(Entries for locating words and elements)
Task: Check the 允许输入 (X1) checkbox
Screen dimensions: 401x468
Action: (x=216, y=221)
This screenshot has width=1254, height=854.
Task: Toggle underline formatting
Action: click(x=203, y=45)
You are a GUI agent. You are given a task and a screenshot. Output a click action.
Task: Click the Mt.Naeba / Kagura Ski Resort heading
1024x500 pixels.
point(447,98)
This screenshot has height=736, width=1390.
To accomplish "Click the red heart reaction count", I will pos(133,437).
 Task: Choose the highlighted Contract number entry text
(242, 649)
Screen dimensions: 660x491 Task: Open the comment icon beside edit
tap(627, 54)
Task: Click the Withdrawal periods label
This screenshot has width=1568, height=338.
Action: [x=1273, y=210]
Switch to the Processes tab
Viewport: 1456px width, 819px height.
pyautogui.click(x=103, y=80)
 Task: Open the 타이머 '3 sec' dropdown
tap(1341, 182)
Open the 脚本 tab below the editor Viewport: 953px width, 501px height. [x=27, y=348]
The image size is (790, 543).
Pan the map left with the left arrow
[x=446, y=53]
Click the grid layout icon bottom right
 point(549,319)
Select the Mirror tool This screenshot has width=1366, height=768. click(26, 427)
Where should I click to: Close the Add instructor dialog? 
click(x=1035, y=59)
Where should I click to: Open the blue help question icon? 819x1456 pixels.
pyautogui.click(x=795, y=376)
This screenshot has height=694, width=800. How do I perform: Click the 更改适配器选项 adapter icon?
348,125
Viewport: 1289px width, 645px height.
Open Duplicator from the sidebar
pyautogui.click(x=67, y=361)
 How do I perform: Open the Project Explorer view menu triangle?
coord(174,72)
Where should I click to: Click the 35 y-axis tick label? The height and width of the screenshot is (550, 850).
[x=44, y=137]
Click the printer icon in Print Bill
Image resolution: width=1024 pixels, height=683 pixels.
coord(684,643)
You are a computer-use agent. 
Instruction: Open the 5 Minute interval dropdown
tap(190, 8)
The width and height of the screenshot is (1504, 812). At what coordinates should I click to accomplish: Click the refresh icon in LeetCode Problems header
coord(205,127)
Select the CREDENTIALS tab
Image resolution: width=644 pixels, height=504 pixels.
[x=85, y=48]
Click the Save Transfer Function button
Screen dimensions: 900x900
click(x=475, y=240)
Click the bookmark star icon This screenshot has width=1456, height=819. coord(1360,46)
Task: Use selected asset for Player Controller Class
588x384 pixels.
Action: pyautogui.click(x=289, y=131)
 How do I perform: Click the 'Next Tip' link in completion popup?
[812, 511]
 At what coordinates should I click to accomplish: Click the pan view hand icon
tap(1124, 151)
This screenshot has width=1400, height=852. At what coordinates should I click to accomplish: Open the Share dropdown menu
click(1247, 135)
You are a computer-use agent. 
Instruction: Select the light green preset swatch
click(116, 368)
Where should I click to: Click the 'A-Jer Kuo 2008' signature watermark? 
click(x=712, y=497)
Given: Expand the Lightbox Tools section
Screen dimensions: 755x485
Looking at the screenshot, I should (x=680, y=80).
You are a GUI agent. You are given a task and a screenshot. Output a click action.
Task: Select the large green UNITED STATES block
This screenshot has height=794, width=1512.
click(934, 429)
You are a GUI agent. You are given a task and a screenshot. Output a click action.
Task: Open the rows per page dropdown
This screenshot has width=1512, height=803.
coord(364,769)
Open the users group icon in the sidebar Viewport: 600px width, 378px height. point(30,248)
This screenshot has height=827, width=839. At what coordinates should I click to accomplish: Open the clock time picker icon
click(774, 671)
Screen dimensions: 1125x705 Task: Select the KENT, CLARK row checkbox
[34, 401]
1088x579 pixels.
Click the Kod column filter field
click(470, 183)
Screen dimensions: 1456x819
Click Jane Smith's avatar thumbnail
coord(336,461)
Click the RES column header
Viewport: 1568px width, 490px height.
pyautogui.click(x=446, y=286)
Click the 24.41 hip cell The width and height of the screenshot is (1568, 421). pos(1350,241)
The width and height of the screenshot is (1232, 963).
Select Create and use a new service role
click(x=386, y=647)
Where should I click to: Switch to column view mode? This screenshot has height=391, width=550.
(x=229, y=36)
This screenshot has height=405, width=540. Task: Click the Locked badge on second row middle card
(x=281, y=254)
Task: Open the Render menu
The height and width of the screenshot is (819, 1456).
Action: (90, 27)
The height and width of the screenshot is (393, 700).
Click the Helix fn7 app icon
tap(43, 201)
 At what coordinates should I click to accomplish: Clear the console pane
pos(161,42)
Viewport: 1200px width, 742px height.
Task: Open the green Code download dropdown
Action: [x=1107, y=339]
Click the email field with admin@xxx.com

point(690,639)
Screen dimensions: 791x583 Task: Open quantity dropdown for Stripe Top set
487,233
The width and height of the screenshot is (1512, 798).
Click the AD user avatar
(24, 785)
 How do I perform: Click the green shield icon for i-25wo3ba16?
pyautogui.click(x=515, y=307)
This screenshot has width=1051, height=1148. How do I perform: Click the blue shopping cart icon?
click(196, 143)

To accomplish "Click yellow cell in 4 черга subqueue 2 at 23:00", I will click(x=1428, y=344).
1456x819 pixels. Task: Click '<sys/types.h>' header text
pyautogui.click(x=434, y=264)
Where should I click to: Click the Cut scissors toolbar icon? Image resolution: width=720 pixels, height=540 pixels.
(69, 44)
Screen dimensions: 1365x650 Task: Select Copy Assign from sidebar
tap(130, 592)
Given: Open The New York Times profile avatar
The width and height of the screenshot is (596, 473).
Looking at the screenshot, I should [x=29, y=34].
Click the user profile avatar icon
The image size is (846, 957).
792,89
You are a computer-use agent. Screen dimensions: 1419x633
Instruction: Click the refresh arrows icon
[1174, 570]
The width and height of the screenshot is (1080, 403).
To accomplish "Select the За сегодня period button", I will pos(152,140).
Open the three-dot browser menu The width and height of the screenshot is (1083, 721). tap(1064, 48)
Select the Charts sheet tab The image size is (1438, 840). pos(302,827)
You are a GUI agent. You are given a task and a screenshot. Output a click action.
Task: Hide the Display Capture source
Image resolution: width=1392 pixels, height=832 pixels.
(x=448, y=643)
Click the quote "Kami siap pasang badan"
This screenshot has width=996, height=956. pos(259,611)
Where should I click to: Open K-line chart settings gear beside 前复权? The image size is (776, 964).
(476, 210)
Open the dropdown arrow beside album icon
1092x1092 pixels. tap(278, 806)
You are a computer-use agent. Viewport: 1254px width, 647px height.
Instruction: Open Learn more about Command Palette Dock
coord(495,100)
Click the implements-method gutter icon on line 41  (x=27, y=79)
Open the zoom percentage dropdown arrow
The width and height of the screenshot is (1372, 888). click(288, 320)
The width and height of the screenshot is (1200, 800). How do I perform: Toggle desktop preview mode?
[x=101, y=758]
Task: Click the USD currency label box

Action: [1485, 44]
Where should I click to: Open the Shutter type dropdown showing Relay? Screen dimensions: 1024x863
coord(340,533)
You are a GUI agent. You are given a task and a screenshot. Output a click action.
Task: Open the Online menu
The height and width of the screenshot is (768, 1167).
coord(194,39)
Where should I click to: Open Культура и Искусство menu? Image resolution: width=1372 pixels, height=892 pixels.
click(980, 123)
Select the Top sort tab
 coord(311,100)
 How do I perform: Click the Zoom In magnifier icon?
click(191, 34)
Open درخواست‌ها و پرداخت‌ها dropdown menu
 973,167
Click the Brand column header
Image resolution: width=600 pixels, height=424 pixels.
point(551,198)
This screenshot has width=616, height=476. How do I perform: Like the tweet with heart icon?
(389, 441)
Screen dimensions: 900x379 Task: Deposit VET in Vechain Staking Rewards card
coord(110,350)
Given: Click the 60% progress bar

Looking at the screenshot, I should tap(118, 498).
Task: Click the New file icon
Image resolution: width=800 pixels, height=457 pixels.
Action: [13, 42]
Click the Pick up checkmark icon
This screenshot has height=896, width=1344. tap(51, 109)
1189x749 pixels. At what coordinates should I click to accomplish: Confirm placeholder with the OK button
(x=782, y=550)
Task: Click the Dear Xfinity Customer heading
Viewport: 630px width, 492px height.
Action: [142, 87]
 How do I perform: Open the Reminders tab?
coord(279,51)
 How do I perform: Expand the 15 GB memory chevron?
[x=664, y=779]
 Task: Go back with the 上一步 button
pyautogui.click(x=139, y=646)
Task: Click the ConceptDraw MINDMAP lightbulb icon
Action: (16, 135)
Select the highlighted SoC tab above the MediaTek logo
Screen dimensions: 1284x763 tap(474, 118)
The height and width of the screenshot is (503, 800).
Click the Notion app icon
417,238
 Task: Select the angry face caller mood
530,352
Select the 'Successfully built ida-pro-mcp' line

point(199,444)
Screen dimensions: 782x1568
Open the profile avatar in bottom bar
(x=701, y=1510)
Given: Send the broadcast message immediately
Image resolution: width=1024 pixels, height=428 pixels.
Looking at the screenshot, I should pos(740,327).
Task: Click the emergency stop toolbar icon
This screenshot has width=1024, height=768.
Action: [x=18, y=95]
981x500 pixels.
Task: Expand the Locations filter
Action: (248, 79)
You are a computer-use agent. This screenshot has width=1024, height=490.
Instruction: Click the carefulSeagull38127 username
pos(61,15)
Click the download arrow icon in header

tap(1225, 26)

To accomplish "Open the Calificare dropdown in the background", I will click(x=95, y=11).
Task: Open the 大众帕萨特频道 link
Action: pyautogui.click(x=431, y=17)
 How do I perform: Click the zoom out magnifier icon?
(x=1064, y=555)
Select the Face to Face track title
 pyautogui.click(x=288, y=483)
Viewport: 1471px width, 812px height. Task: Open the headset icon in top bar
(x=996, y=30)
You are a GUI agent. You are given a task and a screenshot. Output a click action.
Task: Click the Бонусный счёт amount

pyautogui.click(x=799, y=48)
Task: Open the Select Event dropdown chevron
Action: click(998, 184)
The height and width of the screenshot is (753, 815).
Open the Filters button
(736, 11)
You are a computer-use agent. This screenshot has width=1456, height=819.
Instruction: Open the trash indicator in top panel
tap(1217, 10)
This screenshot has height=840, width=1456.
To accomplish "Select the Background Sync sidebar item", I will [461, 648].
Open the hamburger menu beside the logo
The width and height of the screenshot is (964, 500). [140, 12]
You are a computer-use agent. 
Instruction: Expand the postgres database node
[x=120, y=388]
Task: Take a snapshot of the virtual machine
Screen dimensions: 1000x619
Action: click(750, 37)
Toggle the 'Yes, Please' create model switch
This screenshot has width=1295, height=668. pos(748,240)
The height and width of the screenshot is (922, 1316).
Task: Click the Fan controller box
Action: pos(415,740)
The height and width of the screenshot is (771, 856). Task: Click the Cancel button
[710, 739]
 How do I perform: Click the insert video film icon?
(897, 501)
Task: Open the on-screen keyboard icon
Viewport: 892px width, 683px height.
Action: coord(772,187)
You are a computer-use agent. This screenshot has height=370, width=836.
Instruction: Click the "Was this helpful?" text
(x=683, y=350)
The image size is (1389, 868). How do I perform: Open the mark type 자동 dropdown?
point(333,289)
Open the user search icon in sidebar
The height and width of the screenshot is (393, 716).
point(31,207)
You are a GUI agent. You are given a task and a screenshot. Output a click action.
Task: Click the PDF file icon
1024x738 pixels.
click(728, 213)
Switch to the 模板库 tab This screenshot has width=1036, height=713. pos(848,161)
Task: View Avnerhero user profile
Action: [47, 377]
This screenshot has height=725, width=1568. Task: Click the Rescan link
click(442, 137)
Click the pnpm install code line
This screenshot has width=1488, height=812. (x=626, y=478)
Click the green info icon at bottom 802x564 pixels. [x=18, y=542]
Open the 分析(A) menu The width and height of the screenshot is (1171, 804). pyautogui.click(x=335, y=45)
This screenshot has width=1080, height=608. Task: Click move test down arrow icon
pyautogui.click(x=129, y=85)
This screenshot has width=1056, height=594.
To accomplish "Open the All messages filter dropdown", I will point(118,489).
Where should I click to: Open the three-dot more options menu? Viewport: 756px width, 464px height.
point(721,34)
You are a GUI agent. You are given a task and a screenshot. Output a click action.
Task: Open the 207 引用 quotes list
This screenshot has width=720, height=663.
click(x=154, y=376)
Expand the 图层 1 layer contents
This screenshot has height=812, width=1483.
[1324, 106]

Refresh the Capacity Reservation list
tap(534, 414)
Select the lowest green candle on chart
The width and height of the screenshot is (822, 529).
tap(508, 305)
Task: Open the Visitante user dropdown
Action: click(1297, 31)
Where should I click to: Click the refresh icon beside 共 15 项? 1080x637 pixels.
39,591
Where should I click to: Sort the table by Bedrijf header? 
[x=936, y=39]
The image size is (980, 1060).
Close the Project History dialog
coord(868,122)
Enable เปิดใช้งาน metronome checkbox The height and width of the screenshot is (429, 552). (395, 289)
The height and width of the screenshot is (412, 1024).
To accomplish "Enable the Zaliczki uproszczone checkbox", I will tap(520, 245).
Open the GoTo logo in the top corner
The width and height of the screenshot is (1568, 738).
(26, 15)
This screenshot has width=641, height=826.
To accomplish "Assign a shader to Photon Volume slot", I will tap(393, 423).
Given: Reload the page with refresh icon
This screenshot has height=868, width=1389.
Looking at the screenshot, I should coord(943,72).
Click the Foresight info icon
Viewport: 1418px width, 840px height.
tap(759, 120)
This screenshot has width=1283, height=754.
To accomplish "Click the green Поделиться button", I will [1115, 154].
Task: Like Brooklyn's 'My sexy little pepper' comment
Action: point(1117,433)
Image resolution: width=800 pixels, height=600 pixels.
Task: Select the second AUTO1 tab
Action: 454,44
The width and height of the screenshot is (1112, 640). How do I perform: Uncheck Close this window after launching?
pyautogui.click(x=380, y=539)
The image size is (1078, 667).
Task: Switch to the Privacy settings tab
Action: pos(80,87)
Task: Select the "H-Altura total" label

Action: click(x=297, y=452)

## Work required
Please copy out word for word everything from the line containing "This screenshot has width=1283, height=754." down through the last of the items above.

## Response to the exercise
This screenshot has width=1283, height=754.
To accomplish "Click the green Поделиться button", I will [1115, 154].
Task: Like Brooklyn's 'My sexy little pepper' comment
Action: point(1117,433)
Image resolution: width=800 pixels, height=600 pixels.
Task: Select the second AUTO1 tab
Action: 454,44
The width and height of the screenshot is (1112, 640). How do I perform: Uncheck Close this window after launching?
pyautogui.click(x=380, y=539)
The image size is (1078, 667).
Task: Switch to the Privacy settings tab
Action: pos(80,87)
Task: Select the "H-Altura total" label

Action: click(x=297, y=452)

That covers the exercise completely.